Modificato: Bruno Luong il 7 Set 2022

1- is this demi-line is the same for all second degree polynomail { y=0; x<=0, z=x+1i*y }?

This line is the place where there discontuinity of angle(z) it doesn't involves any polynomial yet.

2-please , what did you mean by your polynomial p(z) has two solutions of p(z)=x with x real and negative. ? I know second degree funtion has two root as a solution p(z)=0, but you mean p(z)=x with x real and negative. we have many values of z satisfay this condition not only two for example:

Or sorry, two z for each x. Becase it a solution of p(z)-x = 0

2-if I have this polynomial (4th degree) p =[(0.6 - 0.7i) (-0.6000 + 0.0020i) (0.2449 + 0.0049i) (0.2000 + 0.0020i) (0.2 + 0.0010i) ] . is it has the same demi-line { y=0; x<=0, z=x+1i*y } and discontnue at four "places".

Yes four (half) curves in complex plane, but again solution of P(z) = x with x real and x < 0. (Why you keep writing z = x + 1i*y, this is for discontuinity of angle(z) NOT for angle(P(z)).

3 Becaufe of the discontinue at the negative values of x, can I avoied it by chosing this rang of z,

You have to select a set in complex plane that is not crossed by any of the 4 above curves solution of { z : p(z) = x, x real and x <= 0 }. The geometry can be hard to described other than this algebric equation.

To do ::
• A. In the forum thread on angle discontinuity, how many values of z solve p(z) = x for each x when p is a second-degree polynomial?
• B. Output the forum thread's wording from "This line is" up to and including "NOT for angle(P(z)).", unchanged.

Stored data ::
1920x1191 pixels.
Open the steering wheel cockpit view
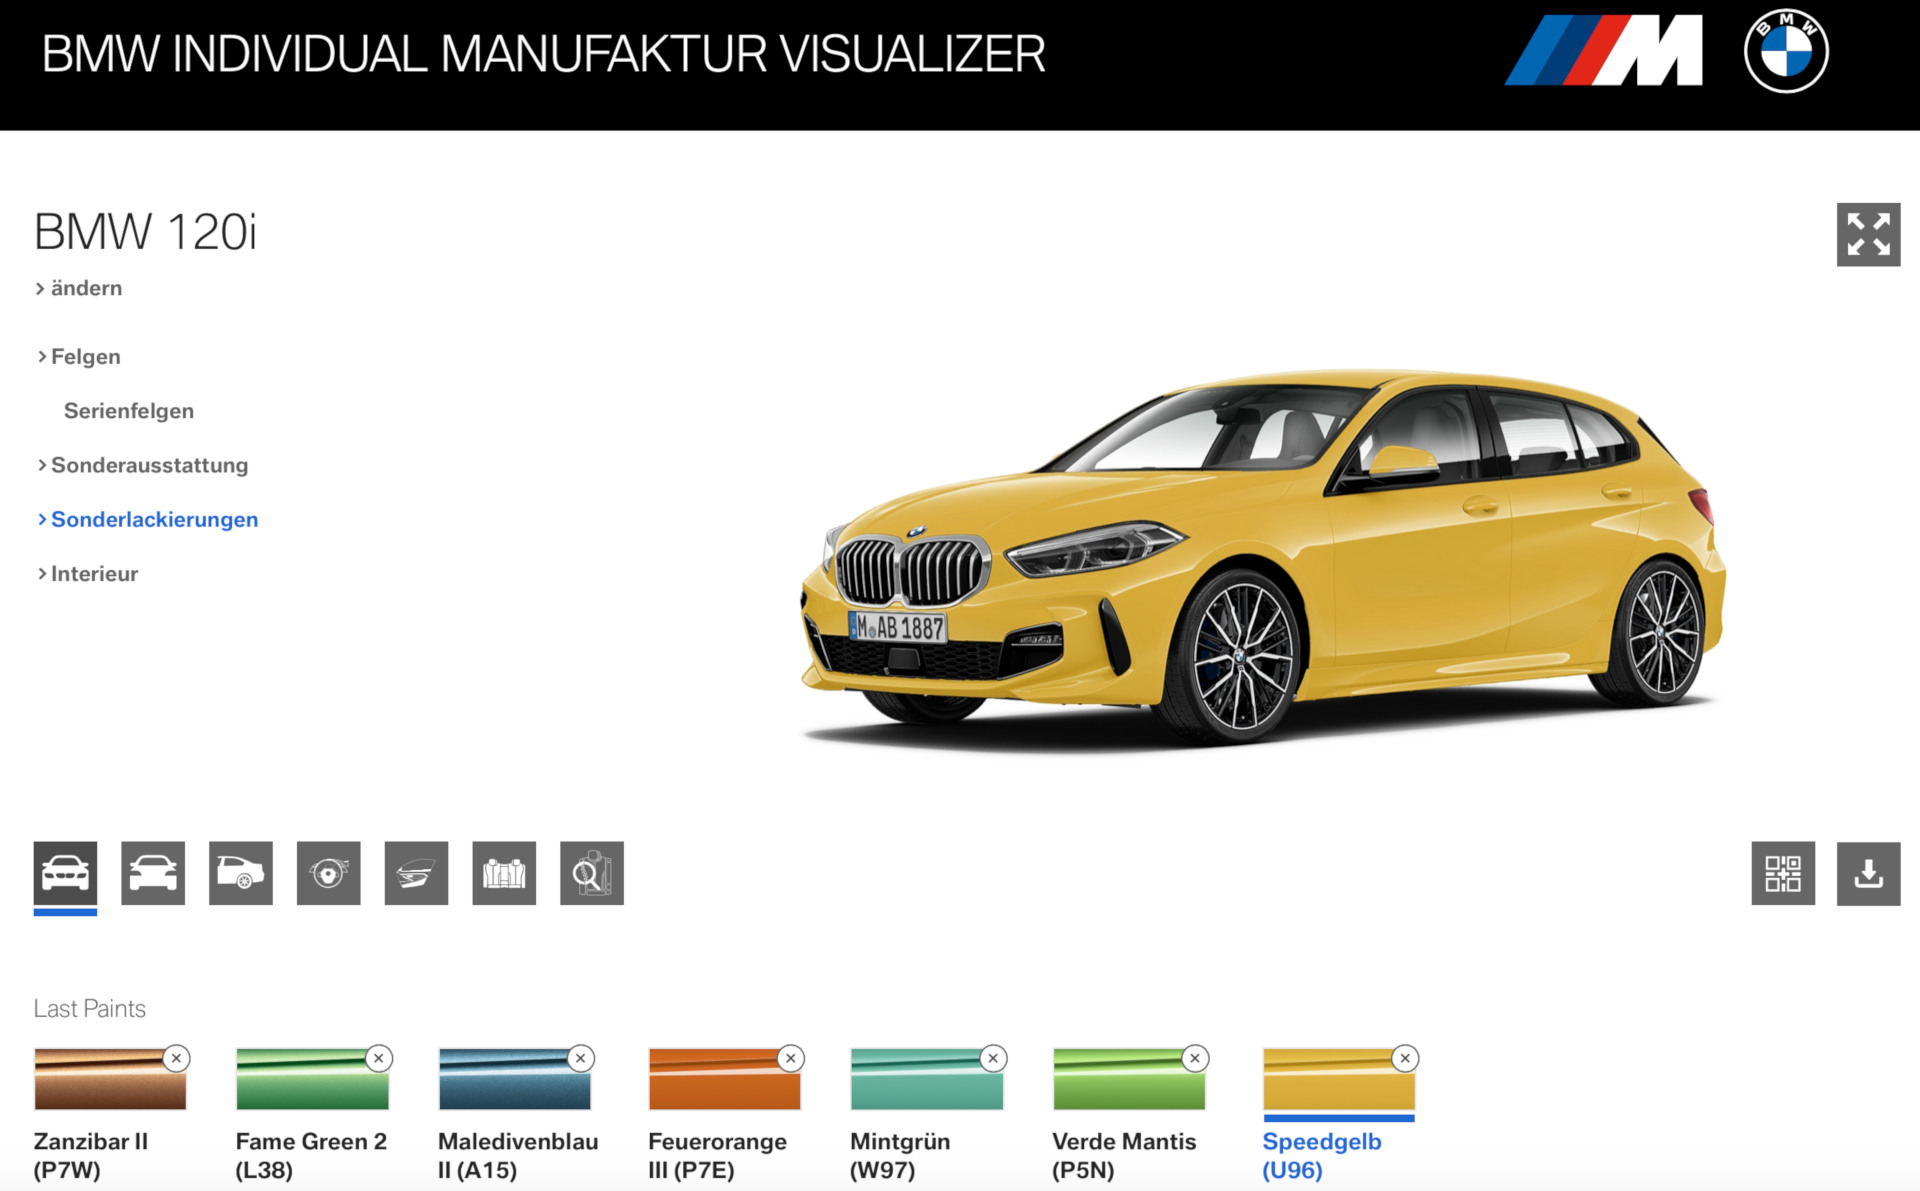click(328, 873)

Answers provided ::
• A. Two

• B.
This line is the place where there discontuinity of angle(z) it doesn't involves any polynomial yet.

2-please , what did you mean by your polynomial p(z) has two solutions of p(z)=x with x real and negative. ? I know second degree funtion has two root as a solution p(z)=0, but you mean p(z)=x with x real and negative. we have many values of z satisfay this condition not only two for example:

Or sorry, two z for each x. Becase it a solution of p(z)-x = 0

2-if I have this polynomial (4th degree) p =[(0.6 - 0.7i) (-0.6000 + 0.0020i) (0.2449 + 0.0049i) (0.2000 + 0.0020i) (0.2 + 0.0010i) ] . is it has the same demi-line { y=0; x<=0, z=x+1i*y } and discontnue at four "places".

Yes four (half) curves in complex plane, but again solution of P(z) = x with x real and x < 0. (Why you keep writing z = x + 1i*y, this is for discontuinity of angle(z) NOT for angle(P(z)).